Background: Although not a diagnostic criterion, individuals with ASD commonly experience cognitive difficulties. One possible mechanism is shortened telomeres. Telomeres are repetitive non-coding DNA nucleotides that protect genes by capping chromosome ends and progressively shorten with age. Recently, two reports associated shortened telomere length (TL) with ASD or familial relation. Further, shortened telomeres have been associated with age-related cognitive decline. While previous studies found no relationship between TL and ASD core symptoms, the relationship between TL and cognitive function or sensory symptoms in individuals with ASD and family members is unknown.

Objectives: We aimed to replicate the finding of shortened TL in children with ASD compared to neurotypical (NT) controls, and add new findings concerning TL in unaffected siblings. We investigated relationships between TL, cognition, and ASD-related behaviors in affected individuals, unaffected siblings, and parents.

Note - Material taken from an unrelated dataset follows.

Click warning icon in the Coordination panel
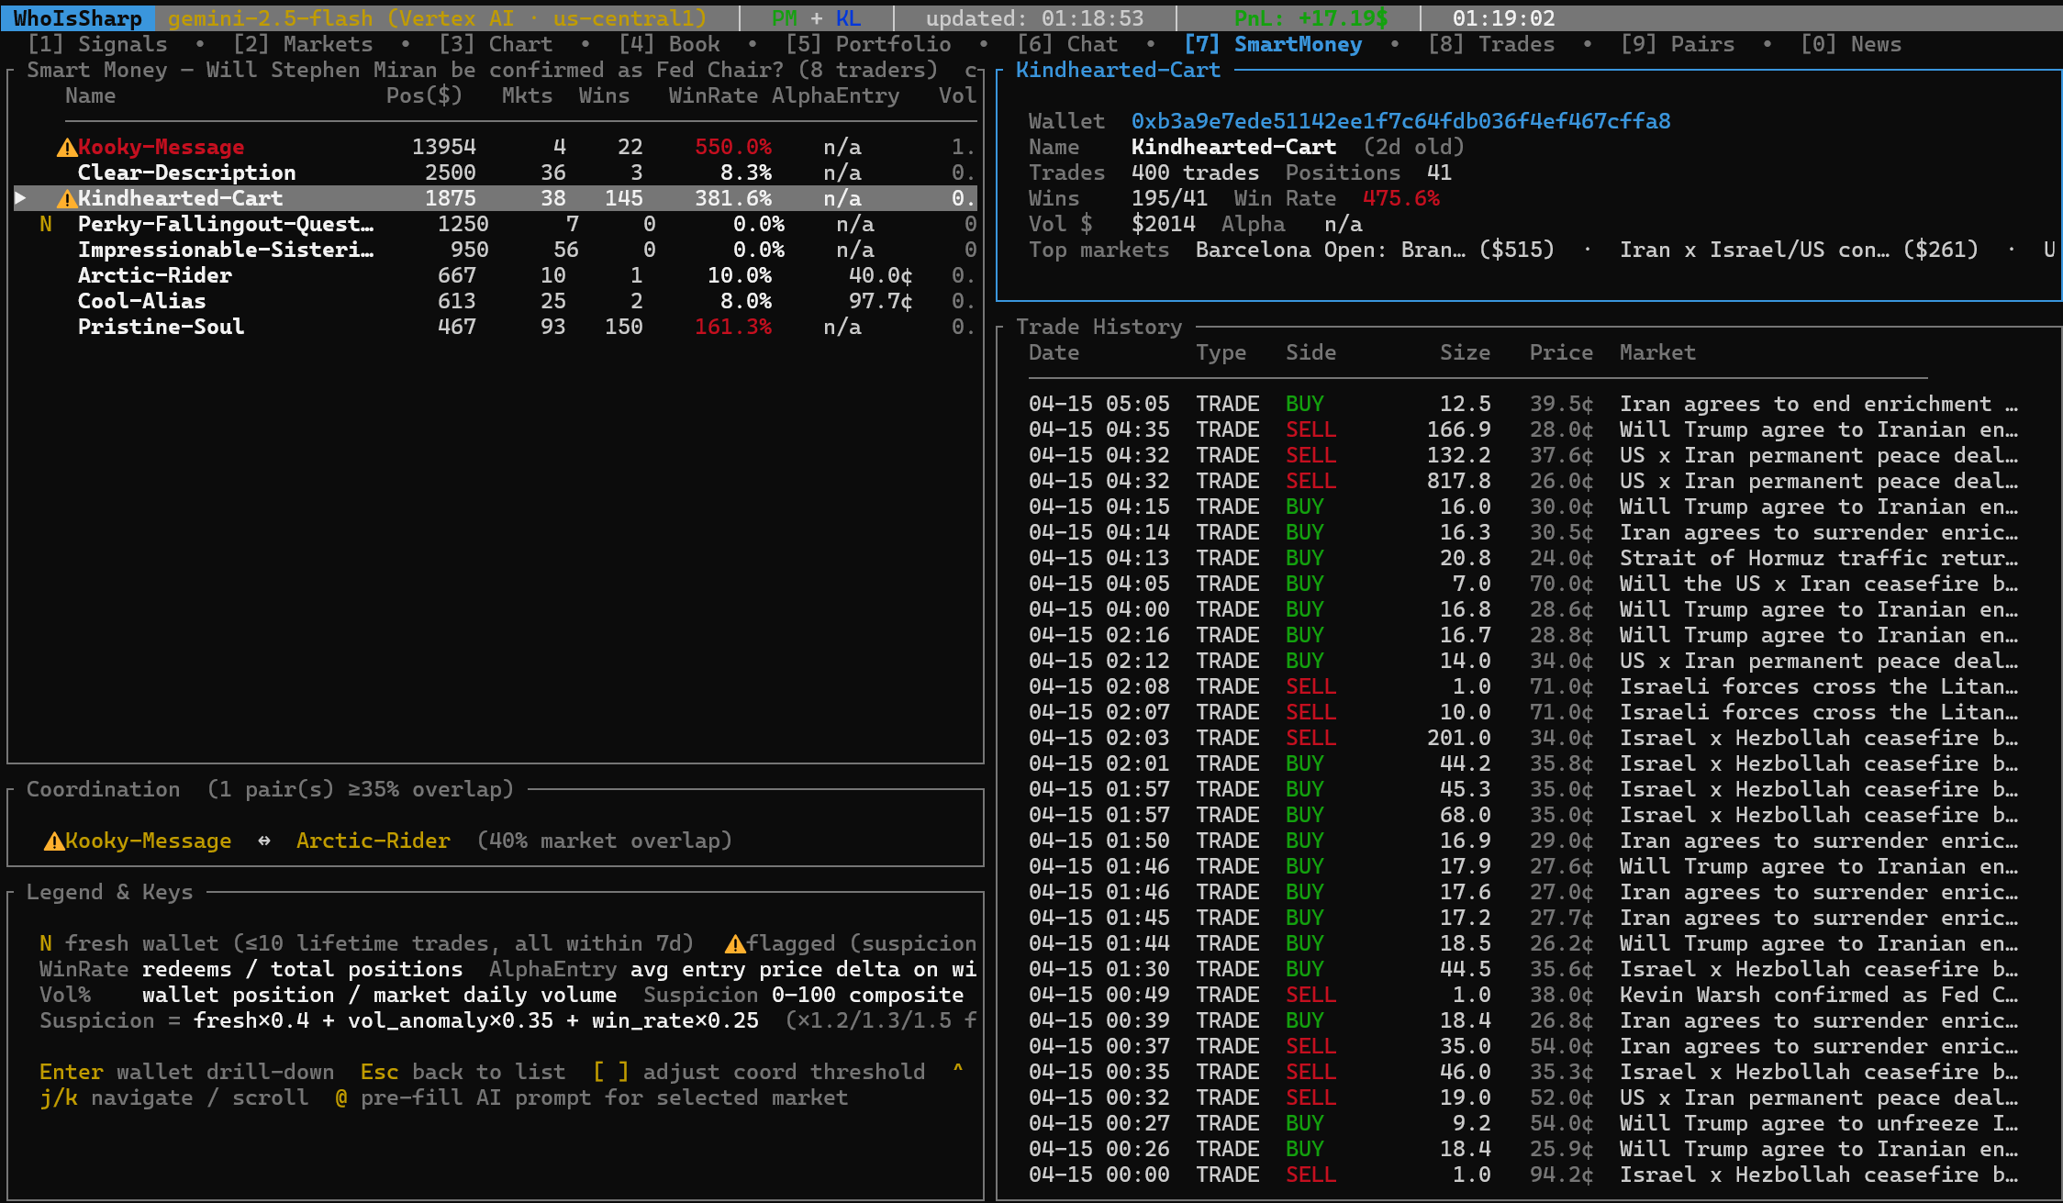Image resolution: width=2063 pixels, height=1203 pixels. point(54,841)
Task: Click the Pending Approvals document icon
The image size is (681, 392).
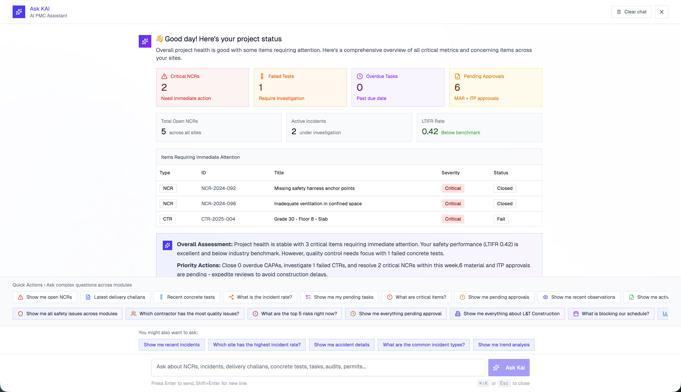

Methods: Our participants (n=380) included 69 male NT controls (7.1±2.3 years), 108 individuals with ASD (11 female; 8.3±8.4 years), 136 unaffected siblings (66 female; 10.3±7.3 years), and 67 parents (43 female; 38.7±8.4 years). TL of DNA derived from blood leukocytes was determined using an established quantitative polymerase chain reaction method. Cognitive function was measured via Stanford-Binet Intelligence Scale-5, core symptoms via Autism Diagnostic Observation Schedule-2, sensory symptoms via Sensory Profile, and ASD-related behaviors in parents via Broader Autism Phenotype Questionnaire (BAPq).

Results: Among male NT, ASD, and unaffected siblings, there was a significant ANCOVA [F(2, 232)=6.12, p=0.003], with NT males having longer TL than males with ASD (p=0.001) and unaffected siblings (p=0.05), controlling for age (Fig. 1a). In a mixed-model, males with ASD were not different from male unaffected siblings [F(1, 160)=2.48, p=0.12; Fig. 1b], controlling for age. However, when including both sexes (with sex covariate), unaffected sibling’s TL were longer than individuals with ASD [F(1, 232)=5.39, p=0.02], driven by females [F(1, 70)=4.77, p=0.03]. In individuals with ASD, TL was not related to core symptoms, but negatively related to sensory symptoms [vestibular: r(86)=-0.27; p=0.001 (Fig. 2a); visual: r(84)=-0.25; p=0.02; touch: r(80)=-0.23; p=0.03]. TL was positively related to cognition in parents only [knowledge: r(44)=0.40; p=0.006 (Fig. 2b); working memory: r(44)=0.29; p=0.05]. Parent’s TL was also positively related to the BAPq aloof domain [r(41)=0.43 p=0.004].

Conclusions: We replicated shortened TL in individuals with ASD compared to NT controls. This is the first study to demonstrate unaffected siblings’ TL is also reduced, but to a lesser degree than their affected siblings, which may be driven by females with ASD. We replicated findings of no relationship between TL and core ASD symptoms, but add new findings of relationships with sensory symptoms. Further, we demonstrate TL is more tightly coupled with cognition in parents, which is concerning for cognitive aging outcomes in affected individuals with reduced TL at young ages. We observed a surprising correlation between longer TL and greater aloof traits in parents, which may reflect a protective mechanism to social stress. Further research is warranted to determine if TL is both a biological mechanism of symptoms in individuals with ASD and a potential treatment target.